Back to the Beginning
My Friend,
It’s been long enough since I first wrote to you. You need to start trusting me.
To be clear: trust is a decision for people like us, not a feeling. You can’t see me; you can’t touch me; you can’t even ask me questions with the assurance that you’ll ever get an answer. All you can do is have faith that the unseen generosity of a heart split open for the sake of your consolation is both genuine and good. You just have to trust. So, with that, it’s time to take a shovel to the dirt and start digging.
Let’s go back to the beginning. Your beginning.
I know family is a thwarted concept of inarticulate love and amassing anger for a lot of people, which is why I’m not asking you to ponder the way your family has treated you, or the trauma inflicted upon you as a result of their presence. I just want you to start thinking about the kind of situation you were born into.
Personally, I was born into the epitome of the American Dream. From the outside, everything was perfect. Parents who stayed together; luxury cars; big houses; pretty hair; endless opportunity; silver spoons; and whatever other materialistic madness this world believes to bring joy. It was all mine. And yet, I can say without a shadow of a doubt, that while I had more material things than anyone else I knew, I shouldered more burdens than they could ever dream of, too.
I tell you this because, unlike everyone else, I don’t want you to judge yourself for the circumstance you were born into. By that I mean: don’t define your story by the standard of comparison instituted by the people around you. Their standard is unwise, unclear, simple-minded, untrue, and founded on pity, hatred, jealousy, and instability.
Here’s the unpolished truth:
Just because everyone else thought you had a lot, doesn’t mean you did.
Just because everyone else thought you had nothing, doesn’t mean you did.
So, with that, I want to know where your story began.
Were you born into the American Dream?
Were you abandoned by your birth parents?
Were you adopted? Or were you simply abandoned?
Was your reality harsh?
What were the people who raised you like?
Did you ever understand them?
Did you ever feel understood by them?
Were you permanently bound by something stronger than blood?
Or, did their choices and behavior ultimately force you to walk away with a stinging wish that they’d be well on their way to the grave?
Did you have brothers or sisters?
People you called cousins?
Food on the table when you wanted it?
Did you go to bed hungry?
Were you happy as a child?
Or has your laughter always been silent?
Whatever your answers to these questions are, let them be. This is your story. I’m simply helping you understand it.

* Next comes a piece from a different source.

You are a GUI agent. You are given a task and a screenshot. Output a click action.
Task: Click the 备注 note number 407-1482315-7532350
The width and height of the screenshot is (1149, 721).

When you think about the beginning—your beginning—do you appreciate it? Are you thankful for the family and life you began in? Or do you resent it?
It’s entirely possible that you feel both thankful and resentful toward the cards you were dealt. In fact, I’d argue that the most human answer is to feel torn by the contradiction of loving and hating every aspect of your world. I wouldn’t call you crazy for loving certain parts of being poor. And I wouldn’t think you entitled for resenting particular aspects of your riches. There ain’t much about this world that’s all good or all bad.
Nevertheless, when it comes to your beginning, focus on what you feel the most. Thankful or resentful.
Once you’ve decided how you feel, start asking yourself why. Don’t expect to find an answer, though. Just allow the question to hang in the balance of your consciousness. You’ll know you’re on the right track when you start to feel a little crazy.